The tiny folding bike with electric motor has Anton Zeilinger under his arm as he enters his office. "I'm an avid user of modern technology," smiles the 73-year-old quantum physicist and takes off his helmet. In his case, the love of technology is almost mandatory. For decades, Zeilinger has been researching at the University of Vienna on a field that could shape the lives of future generations: quantum computers, quantum cryptography and quantum teleportations.

Data is then no longer sent from one device to another with today's conventional methods such as radio, but reconstructed as if by ghost hand at the receiver - eavesdropping and theft-proof.

Awarded many awards and always in the narrow circle of candidates for the Nobel Prize for Physics, the Austrian is more convinced than ever: The "ghostly long-range effect" of particles, once described by Albert Einstein and at the same time fundamentally doubted, will form the basis of the technology of the future. "I am confident because we have found no fundamental reason that it should not go," said Zeilinger.

His field of research has earned the nickname "Mr. Beam" based on the legendary "Beamen" in the science fiction series "Star Trek". When he succeeded in 1997 in this teleportation - the transport of the state of a light particle - he became a man in demand worldwide. In the meantime, the entanglement of particles - that is to say, the information of the one without transfer channel to the other - has already worked out between space and earth over a distance of about 1200 kilometers. On Earth itself, the longest distance is limited to 144 kilometers due to atmospheric disturbances.

The Institute of Quantum Optics and Quantum Information (IQOQI) of the Austrian Academy of Sciences (ÖAW), which Zeilinger heads, is one of the hotspots of this research worldwide. "It's colder here than in space," says aspiring quantum physicist Claudia Heindler, 24, pointing to the maze of pipes, hoses, and apparatus in the lab. Here, research is not done on photons, but on atoms. For this purpose, a quantum gas of about one million atoms is generated in an environment that is only a minuteness above the absolute zero of minus 273 degrees.

Modeling chemical bonds

According to Heindler, the particles in the condensate should be crossed by collision. "We vaccinate the particles, so to speak." In this way, fraternally connected, one half of the particles will always assume the state of the other.

Very real perspectives were recently revealed by a quantum computer in research at the University of Innsbruck. There, a promising path to modeling chemical bonds and reactions was achieved. "Even the largest supercomputers struggle to model anything but the simplest chemistry, and quantum computers that simulate nature provide a whole new way to understand matter," says researcher Cornelius Hempel. That could have groundbreaking consequences for medicine, but also in materials science.

"I was immediately fascinated"

In all this research, China plays an important role, among other things by launching the first quantum communication satellite "Micius". Ironically, because of its censorship and surveillance notorious Middle Kingdom is a key player in tap-proof communication?
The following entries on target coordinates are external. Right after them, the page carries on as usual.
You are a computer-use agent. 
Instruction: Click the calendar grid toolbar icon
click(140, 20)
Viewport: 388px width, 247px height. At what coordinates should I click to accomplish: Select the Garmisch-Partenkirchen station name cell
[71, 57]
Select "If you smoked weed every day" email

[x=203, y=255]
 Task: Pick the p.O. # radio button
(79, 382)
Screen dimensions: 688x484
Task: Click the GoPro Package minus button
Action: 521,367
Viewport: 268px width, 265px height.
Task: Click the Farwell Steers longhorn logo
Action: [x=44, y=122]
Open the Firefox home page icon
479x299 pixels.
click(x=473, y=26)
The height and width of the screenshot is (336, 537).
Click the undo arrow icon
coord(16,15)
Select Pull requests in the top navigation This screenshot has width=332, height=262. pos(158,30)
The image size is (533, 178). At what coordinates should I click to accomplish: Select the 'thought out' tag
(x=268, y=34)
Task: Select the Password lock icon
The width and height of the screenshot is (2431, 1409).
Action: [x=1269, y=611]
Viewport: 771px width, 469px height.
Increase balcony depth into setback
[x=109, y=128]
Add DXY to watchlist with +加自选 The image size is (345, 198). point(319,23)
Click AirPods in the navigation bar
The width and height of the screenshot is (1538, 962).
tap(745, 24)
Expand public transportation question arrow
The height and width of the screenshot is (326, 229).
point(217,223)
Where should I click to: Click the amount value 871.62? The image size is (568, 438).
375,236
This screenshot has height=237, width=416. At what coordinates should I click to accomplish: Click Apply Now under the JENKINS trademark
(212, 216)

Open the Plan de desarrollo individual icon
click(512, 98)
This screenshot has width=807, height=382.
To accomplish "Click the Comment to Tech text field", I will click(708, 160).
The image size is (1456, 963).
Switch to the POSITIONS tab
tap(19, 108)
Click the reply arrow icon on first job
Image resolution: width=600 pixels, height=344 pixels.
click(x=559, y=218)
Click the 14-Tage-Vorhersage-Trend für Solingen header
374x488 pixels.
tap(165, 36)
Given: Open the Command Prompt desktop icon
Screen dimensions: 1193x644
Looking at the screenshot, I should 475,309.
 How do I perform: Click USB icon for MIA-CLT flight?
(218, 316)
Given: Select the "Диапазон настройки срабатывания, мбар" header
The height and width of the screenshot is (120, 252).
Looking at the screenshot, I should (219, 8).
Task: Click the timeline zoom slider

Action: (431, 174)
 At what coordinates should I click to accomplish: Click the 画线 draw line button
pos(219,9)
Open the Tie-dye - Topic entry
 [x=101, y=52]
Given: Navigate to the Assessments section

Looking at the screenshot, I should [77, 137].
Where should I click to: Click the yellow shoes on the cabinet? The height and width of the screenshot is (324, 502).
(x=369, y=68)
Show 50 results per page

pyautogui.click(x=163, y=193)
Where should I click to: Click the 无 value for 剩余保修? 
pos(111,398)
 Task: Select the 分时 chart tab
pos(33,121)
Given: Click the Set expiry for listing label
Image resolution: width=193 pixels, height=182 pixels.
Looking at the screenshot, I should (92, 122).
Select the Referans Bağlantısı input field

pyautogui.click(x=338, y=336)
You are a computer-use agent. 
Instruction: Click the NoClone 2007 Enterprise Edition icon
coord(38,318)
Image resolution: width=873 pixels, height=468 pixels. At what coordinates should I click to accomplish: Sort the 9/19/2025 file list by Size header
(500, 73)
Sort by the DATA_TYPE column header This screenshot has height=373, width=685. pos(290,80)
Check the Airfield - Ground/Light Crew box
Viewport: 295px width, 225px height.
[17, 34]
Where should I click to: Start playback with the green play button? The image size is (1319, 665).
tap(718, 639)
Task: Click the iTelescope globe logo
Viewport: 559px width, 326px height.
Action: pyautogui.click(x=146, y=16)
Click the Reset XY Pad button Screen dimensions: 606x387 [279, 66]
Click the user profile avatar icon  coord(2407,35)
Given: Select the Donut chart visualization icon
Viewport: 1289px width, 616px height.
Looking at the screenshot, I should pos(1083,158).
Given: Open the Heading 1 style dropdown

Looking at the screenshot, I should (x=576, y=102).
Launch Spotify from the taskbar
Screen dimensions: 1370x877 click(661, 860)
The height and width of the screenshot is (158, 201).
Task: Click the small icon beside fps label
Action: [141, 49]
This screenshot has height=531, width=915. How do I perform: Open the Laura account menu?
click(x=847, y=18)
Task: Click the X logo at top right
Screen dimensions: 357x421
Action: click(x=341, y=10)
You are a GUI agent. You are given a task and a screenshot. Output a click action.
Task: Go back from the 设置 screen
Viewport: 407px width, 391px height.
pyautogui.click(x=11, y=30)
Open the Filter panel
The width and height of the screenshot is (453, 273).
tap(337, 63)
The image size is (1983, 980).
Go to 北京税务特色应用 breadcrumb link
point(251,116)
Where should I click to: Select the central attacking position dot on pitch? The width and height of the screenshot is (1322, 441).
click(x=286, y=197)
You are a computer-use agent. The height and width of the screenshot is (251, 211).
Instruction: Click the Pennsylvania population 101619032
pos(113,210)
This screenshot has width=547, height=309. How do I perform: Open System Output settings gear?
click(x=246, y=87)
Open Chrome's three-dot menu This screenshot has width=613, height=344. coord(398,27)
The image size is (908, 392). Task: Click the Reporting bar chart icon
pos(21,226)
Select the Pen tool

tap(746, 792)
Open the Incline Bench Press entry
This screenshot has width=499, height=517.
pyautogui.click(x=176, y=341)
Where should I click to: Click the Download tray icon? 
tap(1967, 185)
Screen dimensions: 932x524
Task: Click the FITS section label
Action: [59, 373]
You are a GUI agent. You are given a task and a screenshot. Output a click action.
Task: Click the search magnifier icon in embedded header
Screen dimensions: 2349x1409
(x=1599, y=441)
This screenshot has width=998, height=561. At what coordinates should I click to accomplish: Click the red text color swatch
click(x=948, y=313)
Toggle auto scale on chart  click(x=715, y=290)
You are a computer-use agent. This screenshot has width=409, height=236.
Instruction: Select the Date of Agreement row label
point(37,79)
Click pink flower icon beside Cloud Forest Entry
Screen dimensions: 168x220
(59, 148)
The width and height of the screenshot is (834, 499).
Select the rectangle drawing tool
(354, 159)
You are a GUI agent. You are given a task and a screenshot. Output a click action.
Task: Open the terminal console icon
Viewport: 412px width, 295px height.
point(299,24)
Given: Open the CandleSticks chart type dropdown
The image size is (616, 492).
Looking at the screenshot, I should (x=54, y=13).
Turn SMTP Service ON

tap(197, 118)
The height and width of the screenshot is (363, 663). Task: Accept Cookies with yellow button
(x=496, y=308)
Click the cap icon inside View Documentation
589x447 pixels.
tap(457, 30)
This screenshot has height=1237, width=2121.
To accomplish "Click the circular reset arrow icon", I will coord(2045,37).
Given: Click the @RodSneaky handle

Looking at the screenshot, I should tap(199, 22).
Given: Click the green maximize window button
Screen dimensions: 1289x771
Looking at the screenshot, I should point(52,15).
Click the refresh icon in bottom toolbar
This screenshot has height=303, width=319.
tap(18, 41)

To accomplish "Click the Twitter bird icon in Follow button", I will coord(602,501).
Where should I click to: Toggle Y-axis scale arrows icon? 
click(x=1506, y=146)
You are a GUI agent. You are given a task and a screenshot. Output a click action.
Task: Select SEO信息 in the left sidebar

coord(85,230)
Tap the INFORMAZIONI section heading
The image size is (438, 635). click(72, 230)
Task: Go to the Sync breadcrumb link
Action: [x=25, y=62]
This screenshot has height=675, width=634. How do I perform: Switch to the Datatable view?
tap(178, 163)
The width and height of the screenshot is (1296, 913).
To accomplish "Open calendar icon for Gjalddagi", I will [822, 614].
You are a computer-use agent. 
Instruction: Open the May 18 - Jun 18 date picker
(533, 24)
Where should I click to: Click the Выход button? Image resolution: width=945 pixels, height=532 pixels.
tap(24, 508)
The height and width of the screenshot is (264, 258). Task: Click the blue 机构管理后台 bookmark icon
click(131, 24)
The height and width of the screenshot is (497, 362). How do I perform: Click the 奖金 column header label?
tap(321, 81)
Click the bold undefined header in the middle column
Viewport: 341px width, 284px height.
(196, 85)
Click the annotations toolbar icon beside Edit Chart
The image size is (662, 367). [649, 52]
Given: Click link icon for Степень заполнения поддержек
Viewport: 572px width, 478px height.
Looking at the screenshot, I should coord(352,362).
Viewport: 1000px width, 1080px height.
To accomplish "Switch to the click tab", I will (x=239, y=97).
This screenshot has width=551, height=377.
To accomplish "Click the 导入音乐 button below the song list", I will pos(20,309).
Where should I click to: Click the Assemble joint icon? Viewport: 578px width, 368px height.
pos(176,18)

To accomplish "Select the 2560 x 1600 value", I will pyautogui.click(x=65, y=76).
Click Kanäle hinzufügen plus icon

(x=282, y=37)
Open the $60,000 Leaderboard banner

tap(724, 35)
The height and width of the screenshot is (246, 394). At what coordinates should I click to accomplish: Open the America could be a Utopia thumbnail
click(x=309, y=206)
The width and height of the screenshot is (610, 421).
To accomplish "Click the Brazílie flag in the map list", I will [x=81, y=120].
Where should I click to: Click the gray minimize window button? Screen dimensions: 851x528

For Zeilinger this is not a contradiction. The extremely strategic China has a great interest that thanks to quantum technology future industrial espionage will no longer be possible, says the scientist. "You want to be a technological avant-garde."

Zeilinger himself, as a student, came across quantum physics that was barely comprehensible to common sense. "I was immediately fascinated," recalls the man with the white beard. The enthusiasm was reflected in the fact that he skipped all lectures and preferred to deal intensively with the literature in his own studies.

So the topic of education has remained one of his main concerns. "I would start a humanistic grammar school in every city," he says. The world as well as the fundamental beliefs and insights of the Greeks and Romans had left their mark on him. "School should serve education and not education."

Zeilinger compares the current state of application of quantum technology with the invention of the first microchip 50 years ago. "Nobody had the slightest idea of ​​the iPhone back then." One wish he has but all fans of "Star Trek" beat out of his head: The beaming of whole people will never be possible. "This is complete nonsense in the face of the big lump."